SING ME TO HEAVEN: The Story of a Marriage
Margaret Kim Peterson
Falling in love with Hyung Goo Kim was the best and worst thing that ever happened to Margaret Kim Peterson. In her recently published memoir SING ME TO HEAVEN: The Story of a Marriage, Peterson does an exquisite job of explaining how both were true.
The short explanation is to say that Hyung Goo was HIV-positive. This revelation while the couple was dating threatened to dissolve their burgeoning romance for reasons that are all-too-obvious. But it was a combination of not-so-obvious reasons that ultimately brought the two together in marriage.
"I wanted so desperately to know and be known, to love and be loved, and I had never met anyone with whom that seemed like the remotest possibility. I could sense that possibility already welling around the two of us. To have said to him at that point, 'I'm sorry; would you please go away' would have felt like cutting off my arm. I just couldn't do it."
Hyung Goo's HIV-positive status accounts for the worst part of falling in love with him. With heartbreaking detail, Peterson recounts their collective descent into the hell of hospitals and medicines and painful physical deterioration when Hyung Goo officially contracted AIDS and he began his halting march towards death. This aspect of the story alone is an incredibly valuable inside look at the real work of dying with a terminal illness.
But HIV also plays an unexpectedly large role in the best part of falling in love with Hyung Goo:
"We began to see only gradually and toward the end of Hyung Goo's life the ways in which the present and anticipated grief of our marriage had contributed to the richness of our life together. The sorrows of our life had not simply detracted from our happiness, but had shaped and even contributed to that happiness. In the Spring of 1995, it was becoming clear that Hyung Goo was not going to live much longer --- maybe a year, probably less. In the midst of his worsening illness, he and I were coping together in much more cooperative and mutually supportive ways than in former days. 'It really is remarkable how far you two have come in just four years,' Martha commented to me.
She was right; but I wanted more. Where might we have been in ten years, if we had them?
'It's fruitless to ask that question,' Martha said. 'If you had ever thought you had that kind of time, you wouldn't be where you are now.'
It was impossible to see AIDS itself as good. But it was equally impossible to see that the particular good Hyung Goo and I had experienced together in the midst of AIDS could have been obtained in any other way. The requiem that we sang for one another and with one another was not something external to our marriage, like a piece of black crape draped over the frame of an otherwise sunny and cheerful picture. Our individual and shared sorrows were part of the picture itself, shadows without which the picture and its characteristic beauty would have been, if not gone, than at least altered beyond recognition."
────────────────────
Problem statement:
Pick up the review of the memoir about Margaret Kim Peterson's marriage and continue it from the point at which it stops. These data records are not required for the work here.

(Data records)
────────────────────
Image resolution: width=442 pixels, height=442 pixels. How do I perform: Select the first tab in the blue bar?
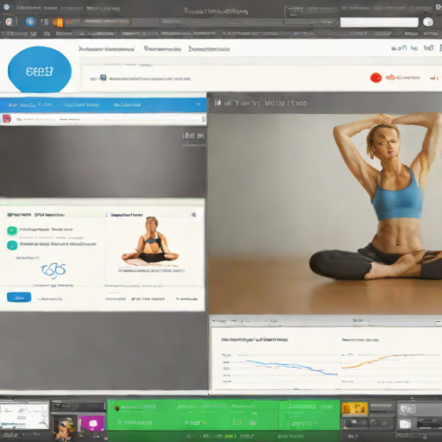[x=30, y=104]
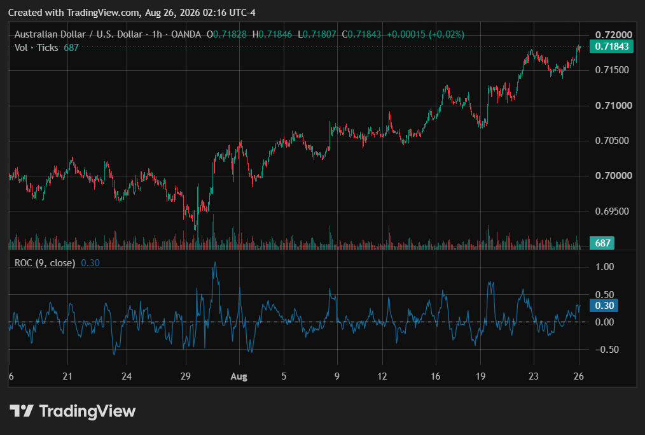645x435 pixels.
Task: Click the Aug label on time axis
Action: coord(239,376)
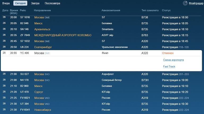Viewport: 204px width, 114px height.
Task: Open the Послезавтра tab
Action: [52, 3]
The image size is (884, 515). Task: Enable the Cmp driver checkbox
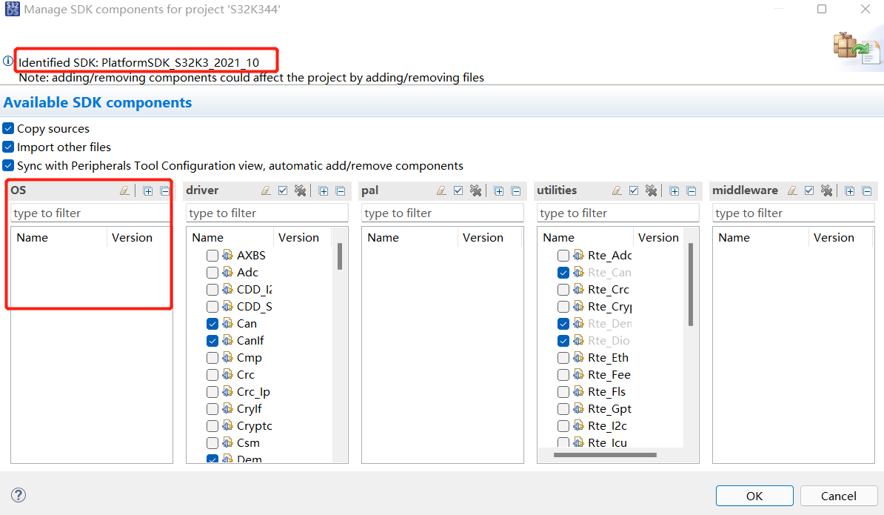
────────────────────
Result of this task:
Peterson's narrative provides an intimate and moving look at a marriage in which the looming specter of death brings present joy, love and sustaining faith into sharp relief. The couple ate dinner off their fine china every day at a table cluttered with hundreds, if not thousands, of pills and medicine bottles, reminding them why the special plates shouldn't be reserved for future occasions.
Listening to the Margaret of today reflect upon the Margaret of yesterday, it is clear Hyung Goo left her with the invaluable gift of an inculcated sense of self and stability. Indeed, the deeply therapeutic nature of this marriage is one of its most notable aspects:
"We were both looking for a love affair when we began our courtship. We wanted affection and companionship and romance and we got them; but we got something far deeper and more transformative as well ... Like Max in WHERE THE WILD THINGS ARE, Hyung Goo wanted most just to be where someone loved him best of all. In our marriage he found that place. I couldn't have loved him more if there had been ten of me. And the more I loved him, and the more I relaxed into his love for me, the more worthwhile and competent he felt; until in the last year of his life he had settled into a confident, gentle, joyful, sense of himself as a man and as a husband."
There are love stories and then there are love stories. The former are as pleasant as they are predictable and they tend to be thoroughly forgettable. The latter earn their italics with uniquely honest depictions of the predicament of being in love. These tales have the ability to transcend their specifics to address larger issues of what it means to be human, and they have the uncanny ability to take up residence in the mind (and heart) of their readers. SING ME TO HEAVEN is a love story with italics.